Every helper returns a result dataclass carrying the raw arrays in addition to drawing the figure, so you can re-style, export, or rebuild a custom visualization.

Common parameters

Most plotting functions share these; per-function tables below list only the distinctive ones.

Parameter Type Default Description
model TSL required a fitted model (TSLRegressor.core_estimator_)
X ndarray (n_samples, n_features) required background data to marginalize over
features Iterable[int | str] | None None features to plot (default: all)
feature_x, feature_y int | str required the two features for 2D plots
feature_names Sequence[str] | None None names for labelling
stages Iterable[int] | None None which stages to draw (default: all)
grid_points int 200/100/50 evaluation resolution
figsize tuple[float, float] | None None matplotlib figure size

Partial dependence & ICE

The model-native PD math these plots draw on is derived in Partial dependence.

plot_first_order_pd

plot_first_order_pd(model, X, features=None, feature_names=None, grid_points=200,
                    stages=None, figsize=None, pd_scale="raw",
                    show_data_density=False) -> PDDifferenceResult

First-order partial dependence — the \(\hat{m}_+\) and \(\hat{m}_-\) branch curves — per stage for the selected features (one row per stage, one column per feature).

Parameter Type Default Description
pd_scale "raw" | ... "raw" scaling applied to the PD curves
show_data_density bool False overlay a data-density rug

Returns

Type Description
PDDifferenceResult figure plus the per-stage \(\hat{m}_+\) and \(\hat{m}_-\) branch curves and constants for the selected features.
Faithful first-order PD vs baselines
plot_first_order_pd on California housing — the summed \(\hat{m}_+\) branch PD for Latitude (left) and Longitude (right) overlaid against EBM, XGBoost (blackbox and interpretable), and SepALS baselines. TSL (dark blue) preserves sharp localized peaks — a spike near lat 37–38 (Bay Area) and a coastal concentration near lon −122 — while additive-marginalization baselines produce nearly monotone slopes. Faithfulness follows from separability: for a product-form model the 1D PD curve recovers the exact factor shape; see Partial dependence for the proof.

pd_difference_plot

pd_difference_plot(model, X, features=None, feature_names=None, grid_points=200,
                   stages=None, show_backbone_overlay=True, show_global=False,
                   figsize=None, pd_scale="raw", show_data_density=False)
                   -> PDDifferenceResult

The signed PD difference \(\mathrm{PD}_+ - \mathrm{PD}_-\) with the \(\sqrt{C_+ C_-}\,b_j\) backbone overlay (dotted). The workhorse 1D interpretation plot.
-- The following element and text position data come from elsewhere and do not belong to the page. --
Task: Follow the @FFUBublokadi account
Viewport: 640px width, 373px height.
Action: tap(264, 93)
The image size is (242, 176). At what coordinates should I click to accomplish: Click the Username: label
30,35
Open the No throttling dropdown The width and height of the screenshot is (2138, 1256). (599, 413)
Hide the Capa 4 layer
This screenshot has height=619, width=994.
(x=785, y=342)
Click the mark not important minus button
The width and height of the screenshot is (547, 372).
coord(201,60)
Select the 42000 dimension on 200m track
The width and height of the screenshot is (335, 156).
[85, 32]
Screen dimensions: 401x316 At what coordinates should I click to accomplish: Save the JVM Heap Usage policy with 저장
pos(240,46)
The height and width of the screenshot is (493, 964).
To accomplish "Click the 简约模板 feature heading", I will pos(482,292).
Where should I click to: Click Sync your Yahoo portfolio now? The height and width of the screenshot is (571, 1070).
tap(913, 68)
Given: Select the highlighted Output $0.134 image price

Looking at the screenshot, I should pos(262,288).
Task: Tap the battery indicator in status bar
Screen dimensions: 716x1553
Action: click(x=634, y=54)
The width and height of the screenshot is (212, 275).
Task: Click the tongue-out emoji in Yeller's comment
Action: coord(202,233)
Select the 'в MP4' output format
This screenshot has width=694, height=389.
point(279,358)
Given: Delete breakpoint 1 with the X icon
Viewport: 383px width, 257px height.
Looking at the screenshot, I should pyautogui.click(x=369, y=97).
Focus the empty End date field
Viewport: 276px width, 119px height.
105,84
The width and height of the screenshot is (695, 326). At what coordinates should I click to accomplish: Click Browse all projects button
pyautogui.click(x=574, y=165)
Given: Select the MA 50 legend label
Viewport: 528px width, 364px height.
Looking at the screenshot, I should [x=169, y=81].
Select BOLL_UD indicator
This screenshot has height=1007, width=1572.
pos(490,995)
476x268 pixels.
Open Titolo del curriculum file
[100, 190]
Parameter Type Default Description
show_backbone_overlay bool True draw the dotted backbone overlay
show_global bool False also draw the summed-over-stages curve

Returns

Type Description
PDDifferenceResult figure plus the per-stage signed-PD arrays, constants, and (if pd_scale="component") normalized diagnostics.
Signed PD difference on California housing
pd_difference_plot on California housing (interpretable model) — rows are stages, columns are features (Longitude, Latitude, MedInc). Each cell shows the signed PD difference \(\mathrm{PD}_+ - \mathrm{PD}_-\) (solid orange fill) alongside the backbone overlay \(\sqrt{C_+ C_-}\,b_j\) (dotted), indicating where the stage gates on. Stage 1 shows broad, gently curved orange humps: the tilt \(d_j\) is near-zero for Stage 1 (the stage encodes magnitude with minimal signed direction), so the PD difference traces the backbone shape. Stage 2 shows sharper spatial structure with both the orange curve and the dotted backbone varying more steeply, revealing where the second stage applies a focused signed correction. See Backbone–tilt reconstruction for how these curves relate to \(b_j\) and \(d_j\).

plot_2d_pd

plot_2d_pd(model, X, feature_x, feature_y, feature_names=None, grid_points=50,
           kind="surface", y_values=None, stages=None, cmap=None, figsize=None,
           show_total=True) -> PD2DResult | PD2DLinesResult

Two-feature partial dependence per stage.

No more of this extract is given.